--- Record excerpts ---
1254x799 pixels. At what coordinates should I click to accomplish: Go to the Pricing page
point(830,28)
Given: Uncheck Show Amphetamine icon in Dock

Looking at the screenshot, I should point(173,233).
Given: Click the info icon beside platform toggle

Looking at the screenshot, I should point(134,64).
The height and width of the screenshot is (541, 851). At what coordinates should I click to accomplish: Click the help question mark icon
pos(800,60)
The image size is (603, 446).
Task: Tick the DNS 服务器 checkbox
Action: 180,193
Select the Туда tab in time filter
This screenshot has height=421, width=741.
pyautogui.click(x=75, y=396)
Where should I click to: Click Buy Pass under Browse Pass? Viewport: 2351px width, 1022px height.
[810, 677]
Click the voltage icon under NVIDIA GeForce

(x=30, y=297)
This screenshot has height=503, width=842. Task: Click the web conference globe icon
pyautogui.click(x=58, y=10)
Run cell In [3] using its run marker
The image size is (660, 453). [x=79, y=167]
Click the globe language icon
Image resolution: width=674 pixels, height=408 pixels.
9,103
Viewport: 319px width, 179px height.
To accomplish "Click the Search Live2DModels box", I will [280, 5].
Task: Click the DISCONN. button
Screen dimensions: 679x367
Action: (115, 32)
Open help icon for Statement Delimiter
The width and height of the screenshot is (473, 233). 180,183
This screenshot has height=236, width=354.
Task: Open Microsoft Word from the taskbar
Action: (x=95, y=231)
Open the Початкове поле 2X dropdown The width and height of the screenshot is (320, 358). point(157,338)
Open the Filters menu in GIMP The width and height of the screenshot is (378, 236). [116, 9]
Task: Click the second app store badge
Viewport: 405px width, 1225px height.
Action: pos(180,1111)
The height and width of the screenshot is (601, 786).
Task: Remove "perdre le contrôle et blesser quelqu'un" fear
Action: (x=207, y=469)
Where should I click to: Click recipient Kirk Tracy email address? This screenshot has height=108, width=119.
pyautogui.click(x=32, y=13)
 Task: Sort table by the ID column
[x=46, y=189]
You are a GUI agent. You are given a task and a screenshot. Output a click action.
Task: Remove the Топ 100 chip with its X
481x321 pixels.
---
# [What needs to be done]
Your task is to restate all of the records above word for word.

# [Answer]
1254x799 pixels. At what coordinates should I click to accomplish: Go to the Pricing page
point(830,28)
Given: Uncheck Show Amphetamine icon in Dock

Looking at the screenshot, I should point(173,233).
Given: Click the info icon beside platform toggle

Looking at the screenshot, I should point(134,64).
The height and width of the screenshot is (541, 851). At what coordinates should I click to accomplish: Click the help question mark icon
pos(800,60)
The image size is (603, 446).
Task: Tick the DNS 服务器 checkbox
Action: 180,193
Select the Туда tab in time filter
This screenshot has height=421, width=741.
pyautogui.click(x=75, y=396)
Where should I click to: Click Buy Pass under Browse Pass? Viewport: 2351px width, 1022px height.
[810, 677]
Click the voltage icon under NVIDIA GeForce

(x=30, y=297)
This screenshot has height=503, width=842. Task: Click the web conference globe icon
pyautogui.click(x=58, y=10)
Run cell In [3] using its run marker
The image size is (660, 453). [x=79, y=167]
Click the globe language icon
Image resolution: width=674 pixels, height=408 pixels.
9,103
Viewport: 319px width, 179px height.
To accomplish "Click the Search Live2DModels box", I will [280, 5].
Task: Click the DISCONN. button
Screen dimensions: 679x367
Action: (115, 32)
Open help icon for Statement Delimiter
The width and height of the screenshot is (473, 233). 180,183
This screenshot has height=236, width=354.
Task: Open Microsoft Word from the taskbar
Action: (x=95, y=231)
Open the Початкове поле 2X dropdown The width and height of the screenshot is (320, 358). point(157,338)
Open the Filters menu in GIMP The width and height of the screenshot is (378, 236). [116, 9]
Task: Click the second app store badge
Viewport: 405px width, 1225px height.
Action: pos(180,1111)
The height and width of the screenshot is (601, 786).
Task: Remove "perdre le contrôle et blesser quelqu'un" fear
Action: (x=207, y=469)
Where should I click to: Click recipient Kirk Tracy email address? This screenshot has height=108, width=119.
pyautogui.click(x=32, y=13)
 Task: Sort table by the ID column
[x=46, y=189]
You are a GUI agent. You are given a task and a screenshot. Output a click action.
Task: Remove the Топ 100 chip with its X
481x321 pixels.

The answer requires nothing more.